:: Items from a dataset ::
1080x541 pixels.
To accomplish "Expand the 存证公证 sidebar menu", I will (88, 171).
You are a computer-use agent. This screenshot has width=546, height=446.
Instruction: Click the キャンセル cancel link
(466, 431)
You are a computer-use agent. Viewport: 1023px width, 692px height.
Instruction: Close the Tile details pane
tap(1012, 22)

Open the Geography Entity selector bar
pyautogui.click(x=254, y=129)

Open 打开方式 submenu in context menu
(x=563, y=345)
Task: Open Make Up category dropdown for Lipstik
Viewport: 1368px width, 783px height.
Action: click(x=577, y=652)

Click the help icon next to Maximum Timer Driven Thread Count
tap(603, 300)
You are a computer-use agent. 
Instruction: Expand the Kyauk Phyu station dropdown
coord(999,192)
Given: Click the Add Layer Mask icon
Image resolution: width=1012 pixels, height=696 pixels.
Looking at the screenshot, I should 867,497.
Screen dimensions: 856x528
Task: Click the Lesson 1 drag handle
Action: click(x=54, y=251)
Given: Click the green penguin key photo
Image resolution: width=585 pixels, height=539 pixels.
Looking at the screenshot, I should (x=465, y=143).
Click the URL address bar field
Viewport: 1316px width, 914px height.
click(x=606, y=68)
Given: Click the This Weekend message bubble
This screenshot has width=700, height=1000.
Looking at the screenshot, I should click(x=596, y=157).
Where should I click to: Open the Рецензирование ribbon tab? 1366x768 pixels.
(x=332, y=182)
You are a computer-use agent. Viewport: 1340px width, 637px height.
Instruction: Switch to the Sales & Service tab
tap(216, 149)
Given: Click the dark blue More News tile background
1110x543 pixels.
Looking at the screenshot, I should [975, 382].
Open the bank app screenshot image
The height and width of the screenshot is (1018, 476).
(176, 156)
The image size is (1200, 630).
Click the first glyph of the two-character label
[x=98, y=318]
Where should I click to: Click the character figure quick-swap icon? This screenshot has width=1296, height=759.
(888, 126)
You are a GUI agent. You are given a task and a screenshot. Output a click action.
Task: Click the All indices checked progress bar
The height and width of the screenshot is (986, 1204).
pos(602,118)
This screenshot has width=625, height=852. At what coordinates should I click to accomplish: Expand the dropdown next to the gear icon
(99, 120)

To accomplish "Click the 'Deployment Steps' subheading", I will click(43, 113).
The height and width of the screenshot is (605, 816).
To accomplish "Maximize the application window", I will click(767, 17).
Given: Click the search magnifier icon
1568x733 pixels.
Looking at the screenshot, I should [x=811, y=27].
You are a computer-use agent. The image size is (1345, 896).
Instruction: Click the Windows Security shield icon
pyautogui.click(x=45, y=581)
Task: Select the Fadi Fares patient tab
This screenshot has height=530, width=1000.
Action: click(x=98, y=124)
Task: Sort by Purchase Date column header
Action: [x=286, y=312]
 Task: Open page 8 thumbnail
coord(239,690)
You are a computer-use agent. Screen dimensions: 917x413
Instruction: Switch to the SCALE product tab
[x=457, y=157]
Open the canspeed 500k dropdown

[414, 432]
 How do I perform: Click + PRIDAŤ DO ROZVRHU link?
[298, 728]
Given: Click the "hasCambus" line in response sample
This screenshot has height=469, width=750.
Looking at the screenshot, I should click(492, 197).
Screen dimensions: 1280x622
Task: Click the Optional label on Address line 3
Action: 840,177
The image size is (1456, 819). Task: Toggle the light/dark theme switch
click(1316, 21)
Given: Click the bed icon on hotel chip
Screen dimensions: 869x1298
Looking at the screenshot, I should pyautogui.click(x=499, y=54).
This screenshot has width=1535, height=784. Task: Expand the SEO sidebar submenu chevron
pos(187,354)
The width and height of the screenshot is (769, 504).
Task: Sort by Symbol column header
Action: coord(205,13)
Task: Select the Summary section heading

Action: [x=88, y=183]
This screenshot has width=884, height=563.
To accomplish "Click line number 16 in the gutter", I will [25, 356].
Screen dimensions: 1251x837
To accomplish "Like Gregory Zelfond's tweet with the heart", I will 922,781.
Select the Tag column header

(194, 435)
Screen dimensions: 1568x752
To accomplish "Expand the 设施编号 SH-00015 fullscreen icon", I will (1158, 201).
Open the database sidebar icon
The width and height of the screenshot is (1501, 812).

:: PROBLEM REQUIREMENTS ::
All of the data above should be set down word for word.

:: RESULT FOR THIS TASK ::
1080x541 pixels.
To accomplish "Expand the 存证公证 sidebar menu", I will (88, 171).
You are a computer-use agent. This screenshot has width=546, height=446.
Instruction: Click the キャンセル cancel link
(466, 431)
You are a computer-use agent. Viewport: 1023px width, 692px height.
Instruction: Close the Tile details pane
tap(1012, 22)

Open the Geography Entity selector bar
pyautogui.click(x=254, y=129)

Open 打开方式 submenu in context menu
(x=563, y=345)
Task: Open Make Up category dropdown for Lipstik
Viewport: 1368px width, 783px height.
Action: click(x=577, y=652)

Click the help icon next to Maximum Timer Driven Thread Count
tap(603, 300)
You are a computer-use agent. 
Instruction: Expand the Kyauk Phyu station dropdown
coord(999,192)
Given: Click the Add Layer Mask icon
Image resolution: width=1012 pixels, height=696 pixels.
Looking at the screenshot, I should 867,497.
Screen dimensions: 856x528
Task: Click the Lesson 1 drag handle
Action: click(x=54, y=251)
Given: Click the green penguin key photo
Image resolution: width=585 pixels, height=539 pixels.
Looking at the screenshot, I should (x=465, y=143).
Click the URL address bar field
Viewport: 1316px width, 914px height.
click(x=606, y=68)
Given: Click the This Weekend message bubble
This screenshot has width=700, height=1000.
Looking at the screenshot, I should click(x=596, y=157).
Where should I click to: Open the Рецензирование ribbon tab? 1366x768 pixels.
(x=332, y=182)
You are a computer-use agent. Viewport: 1340px width, 637px height.
Instruction: Switch to the Sales & Service tab
tap(216, 149)
Given: Click the dark blue More News tile background
1110x543 pixels.
Looking at the screenshot, I should [975, 382].
Open the bank app screenshot image
The height and width of the screenshot is (1018, 476).
(176, 156)
The image size is (1200, 630).
Click the first glyph of the two-character label
[x=98, y=318]
Where should I click to: Click the character figure quick-swap icon? This screenshot has width=1296, height=759.
(888, 126)
You are a GUI agent. You are given a task and a screenshot. Output a click action.
Task: Click the All indices checked progress bar
The height and width of the screenshot is (986, 1204).
pos(602,118)
This screenshot has width=625, height=852. At what coordinates should I click to accomplish: Expand the dropdown next to the gear icon
(99, 120)

To accomplish "Click the 'Deployment Steps' subheading", I will click(43, 113).
The height and width of the screenshot is (605, 816).
To accomplish "Maximize the application window", I will click(767, 17).
Given: Click the search magnifier icon
1568x733 pixels.
Looking at the screenshot, I should [x=811, y=27].
You are a computer-use agent. The image size is (1345, 896).
Instruction: Click the Windows Security shield icon
pyautogui.click(x=45, y=581)
Task: Select the Fadi Fares patient tab
This screenshot has height=530, width=1000.
Action: click(x=98, y=124)
Task: Sort by Purchase Date column header
Action: [x=286, y=312]
 Task: Open page 8 thumbnail
coord(239,690)
You are a computer-use agent. Screen dimensions: 917x413
Instruction: Switch to the SCALE product tab
[x=457, y=157]
Open the canspeed 500k dropdown

[414, 432]
 How do I perform: Click + PRIDAŤ DO ROZVRHU link?
[298, 728]
Given: Click the "hasCambus" line in response sample
This screenshot has height=469, width=750.
Looking at the screenshot, I should click(492, 197).
Screen dimensions: 1280x622
Task: Click the Optional label on Address line 3
Action: 840,177
The image size is (1456, 819). Task: Toggle the light/dark theme switch
click(1316, 21)
Given: Click the bed icon on hotel chip
Screen dimensions: 869x1298
Looking at the screenshot, I should pyautogui.click(x=499, y=54).
This screenshot has width=1535, height=784. Task: Expand the SEO sidebar submenu chevron
pos(187,354)
The width and height of the screenshot is (769, 504).
Task: Sort by Symbol column header
Action: coord(205,13)
Task: Select the Summary section heading

Action: [x=88, y=183]
This screenshot has width=884, height=563.
To accomplish "Click line number 16 in the gutter", I will [25, 356].
Screen dimensions: 1251x837
To accomplish "Like Gregory Zelfond's tweet with the heart", I will 922,781.
Select the Tag column header

(194, 435)
Screen dimensions: 1568x752
To accomplish "Expand the 设施编号 SH-00015 fullscreen icon", I will (1158, 201).
Open the database sidebar icon
The width and height of the screenshot is (1501, 812).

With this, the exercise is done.